1. For a chocolate treat without the guilt
In a bowl, combine two teaspoons best quality cocoa powder, one teaspoon maple syrup, two teaspoons dessicated coconut. Stir in half a cup of plain Greek yoghurt. Tangy. Delicious AND good for you.
2. Instead of chocolate bunnies and eggs, why not go Greek?
Traditional Easter fare is to boil fresh eggs in water with onion skins, or a non-toxic red dye. A bowl of these red jewels look amazing. In traditional Greek and Orthodox households, the eggs are used in a game: playing in pairs, each child takes turns bopping their egg on their partner’s egg. The last to crack the shell is the winner…and the eggs are eaten. Often it’s ‘winner takes all’, but the eggs are redistributed equally later.
3. Practice mindfulness
Whatever your spiritual beliefs, take some time over Easter to practice mindfulness with regard to eating, bringing awareness and appreciation to each mouthful and meal.

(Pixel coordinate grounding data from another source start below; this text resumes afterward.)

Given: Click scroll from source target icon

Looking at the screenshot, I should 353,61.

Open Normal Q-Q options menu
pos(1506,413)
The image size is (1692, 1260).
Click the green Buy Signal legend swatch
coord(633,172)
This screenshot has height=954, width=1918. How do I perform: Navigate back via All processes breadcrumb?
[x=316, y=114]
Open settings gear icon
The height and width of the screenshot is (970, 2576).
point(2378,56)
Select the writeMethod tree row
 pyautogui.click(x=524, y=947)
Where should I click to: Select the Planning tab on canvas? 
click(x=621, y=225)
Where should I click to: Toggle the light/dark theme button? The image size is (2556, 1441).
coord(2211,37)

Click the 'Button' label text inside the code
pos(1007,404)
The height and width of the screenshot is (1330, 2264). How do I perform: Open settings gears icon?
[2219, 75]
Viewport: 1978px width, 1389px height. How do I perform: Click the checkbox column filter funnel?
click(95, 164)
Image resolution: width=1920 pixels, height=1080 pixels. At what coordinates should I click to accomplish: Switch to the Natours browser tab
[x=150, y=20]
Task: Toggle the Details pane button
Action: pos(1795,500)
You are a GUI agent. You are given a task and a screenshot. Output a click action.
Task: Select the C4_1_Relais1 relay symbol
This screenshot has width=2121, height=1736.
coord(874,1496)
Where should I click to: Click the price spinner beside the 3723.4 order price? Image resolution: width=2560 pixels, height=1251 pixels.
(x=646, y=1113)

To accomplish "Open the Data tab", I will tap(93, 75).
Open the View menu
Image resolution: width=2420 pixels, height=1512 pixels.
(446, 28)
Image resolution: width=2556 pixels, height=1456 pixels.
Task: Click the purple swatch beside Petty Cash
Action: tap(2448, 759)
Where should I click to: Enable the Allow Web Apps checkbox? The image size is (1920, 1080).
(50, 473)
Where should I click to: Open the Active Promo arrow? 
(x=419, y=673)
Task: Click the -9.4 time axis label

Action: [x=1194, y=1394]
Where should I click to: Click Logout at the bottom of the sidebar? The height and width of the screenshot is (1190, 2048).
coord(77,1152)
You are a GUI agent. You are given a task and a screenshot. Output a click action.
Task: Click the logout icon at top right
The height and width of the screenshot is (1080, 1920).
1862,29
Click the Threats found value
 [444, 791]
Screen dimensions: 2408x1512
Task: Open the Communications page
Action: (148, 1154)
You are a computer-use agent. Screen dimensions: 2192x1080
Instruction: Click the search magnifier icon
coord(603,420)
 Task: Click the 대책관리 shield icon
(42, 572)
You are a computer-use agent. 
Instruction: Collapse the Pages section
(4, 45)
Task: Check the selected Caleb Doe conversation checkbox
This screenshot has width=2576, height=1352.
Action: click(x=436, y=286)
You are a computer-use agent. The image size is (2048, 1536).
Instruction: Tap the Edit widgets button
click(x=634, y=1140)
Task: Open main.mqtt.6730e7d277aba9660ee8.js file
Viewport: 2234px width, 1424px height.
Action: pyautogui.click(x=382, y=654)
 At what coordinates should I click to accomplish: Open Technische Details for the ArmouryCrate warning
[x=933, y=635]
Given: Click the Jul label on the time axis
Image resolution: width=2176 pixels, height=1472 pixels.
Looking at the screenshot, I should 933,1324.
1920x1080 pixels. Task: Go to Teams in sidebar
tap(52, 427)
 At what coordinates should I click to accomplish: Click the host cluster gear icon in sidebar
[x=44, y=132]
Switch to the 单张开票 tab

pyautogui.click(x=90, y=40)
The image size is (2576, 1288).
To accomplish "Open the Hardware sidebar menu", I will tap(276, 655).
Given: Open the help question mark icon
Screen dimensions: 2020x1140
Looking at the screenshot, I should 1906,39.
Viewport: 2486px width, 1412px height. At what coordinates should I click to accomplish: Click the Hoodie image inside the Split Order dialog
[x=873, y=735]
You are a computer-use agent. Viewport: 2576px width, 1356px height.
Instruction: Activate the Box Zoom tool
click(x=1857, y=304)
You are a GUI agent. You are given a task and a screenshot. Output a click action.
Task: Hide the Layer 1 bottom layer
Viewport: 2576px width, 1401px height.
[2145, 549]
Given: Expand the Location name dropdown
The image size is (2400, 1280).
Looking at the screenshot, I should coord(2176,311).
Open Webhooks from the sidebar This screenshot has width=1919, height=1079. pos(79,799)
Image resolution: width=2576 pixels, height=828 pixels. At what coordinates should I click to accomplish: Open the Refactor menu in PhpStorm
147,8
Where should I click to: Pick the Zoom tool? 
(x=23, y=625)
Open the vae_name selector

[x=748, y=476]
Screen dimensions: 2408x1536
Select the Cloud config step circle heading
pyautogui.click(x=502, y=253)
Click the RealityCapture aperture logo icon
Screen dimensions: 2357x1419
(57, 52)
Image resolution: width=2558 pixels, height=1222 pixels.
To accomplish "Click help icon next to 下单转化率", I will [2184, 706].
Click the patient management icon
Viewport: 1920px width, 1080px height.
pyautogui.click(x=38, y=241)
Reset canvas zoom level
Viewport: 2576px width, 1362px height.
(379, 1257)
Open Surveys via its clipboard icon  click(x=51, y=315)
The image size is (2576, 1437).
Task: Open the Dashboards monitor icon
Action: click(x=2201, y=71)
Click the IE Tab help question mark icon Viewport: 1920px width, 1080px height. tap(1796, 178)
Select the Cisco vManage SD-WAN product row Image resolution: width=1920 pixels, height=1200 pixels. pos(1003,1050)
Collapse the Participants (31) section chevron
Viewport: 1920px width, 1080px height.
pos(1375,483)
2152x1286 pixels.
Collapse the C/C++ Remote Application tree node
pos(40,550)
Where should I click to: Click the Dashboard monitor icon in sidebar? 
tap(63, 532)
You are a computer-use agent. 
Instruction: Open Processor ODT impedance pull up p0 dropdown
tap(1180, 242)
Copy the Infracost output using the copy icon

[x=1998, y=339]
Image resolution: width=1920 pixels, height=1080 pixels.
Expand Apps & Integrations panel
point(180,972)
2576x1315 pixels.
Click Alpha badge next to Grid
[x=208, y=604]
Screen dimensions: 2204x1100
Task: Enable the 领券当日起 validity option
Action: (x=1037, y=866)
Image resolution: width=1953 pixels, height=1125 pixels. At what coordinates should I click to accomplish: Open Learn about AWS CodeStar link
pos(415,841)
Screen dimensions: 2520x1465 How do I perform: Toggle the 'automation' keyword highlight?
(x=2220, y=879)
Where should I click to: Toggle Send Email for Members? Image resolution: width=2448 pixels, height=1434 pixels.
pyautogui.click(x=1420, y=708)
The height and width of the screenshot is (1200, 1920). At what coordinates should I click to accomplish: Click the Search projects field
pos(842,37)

One of the pleasures of Easter is celebrating together, so if someone in the family is allergic to egg, dairy or chocolate, make sure there’s a dark chocolate, egg-free or gluten-free option for them to enjoy as well.
If you are planning on going to the Royal Easter Show, see the working dogs for me and take a bottle of Rescue Remedy just in case you:
a) lose a child in the show bag pavilion; b) realise too late you have got on the Wild Cat 2 instead of the ferris wheel; c) can’t find your car in the carpark.
Why not take some nuts or healthy snack from home so you can more easily resist the allure of blue fairy floss, pluto pups and other show ‘delicacies’?